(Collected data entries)
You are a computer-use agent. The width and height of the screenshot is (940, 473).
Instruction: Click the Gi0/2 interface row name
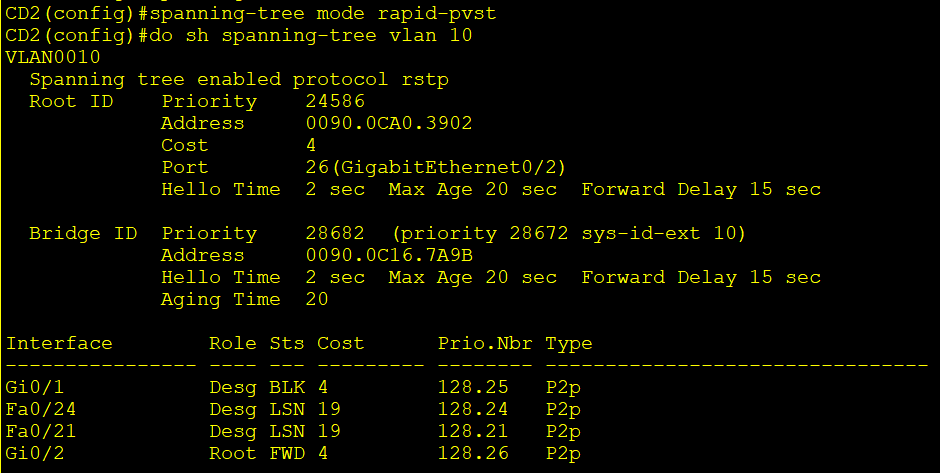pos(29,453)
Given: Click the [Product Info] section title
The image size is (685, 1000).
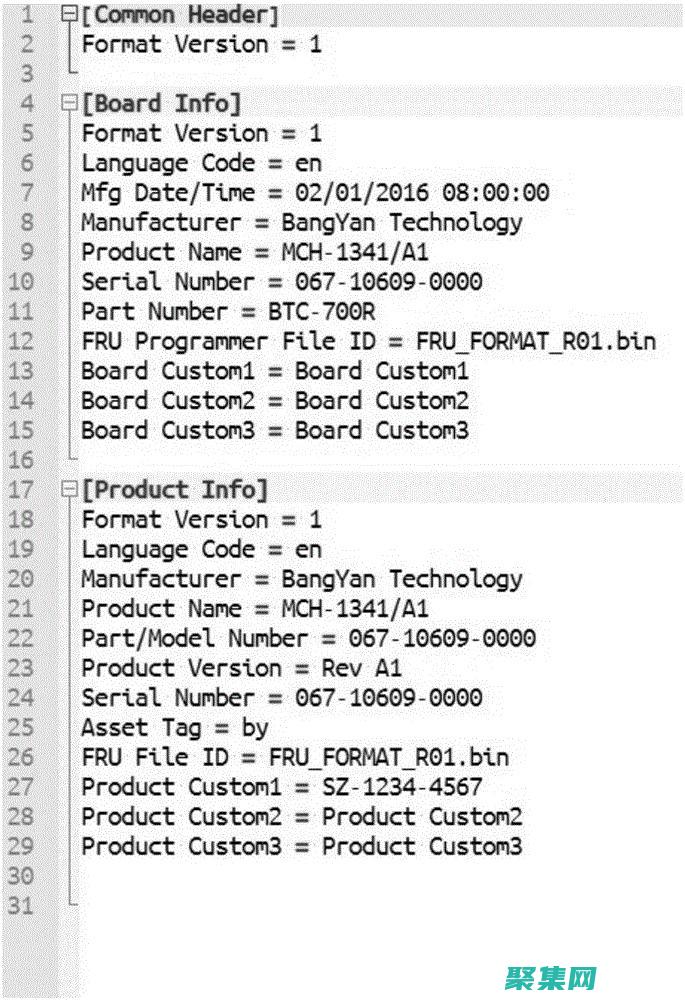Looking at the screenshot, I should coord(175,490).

● **TASK OBJECTIVE**: Reproduce word for word the lines from the one containing "Instruction: Click the" through the end of the data, both ends kept. Drop the pictures.

● **ANSWER TO THIS TASK**:
Instruction: Click the Gi0/2 interface row name
pos(29,453)
Given: Click the [Product Info] section title
The image size is (685, 1000).
Looking at the screenshot, I should coord(175,490).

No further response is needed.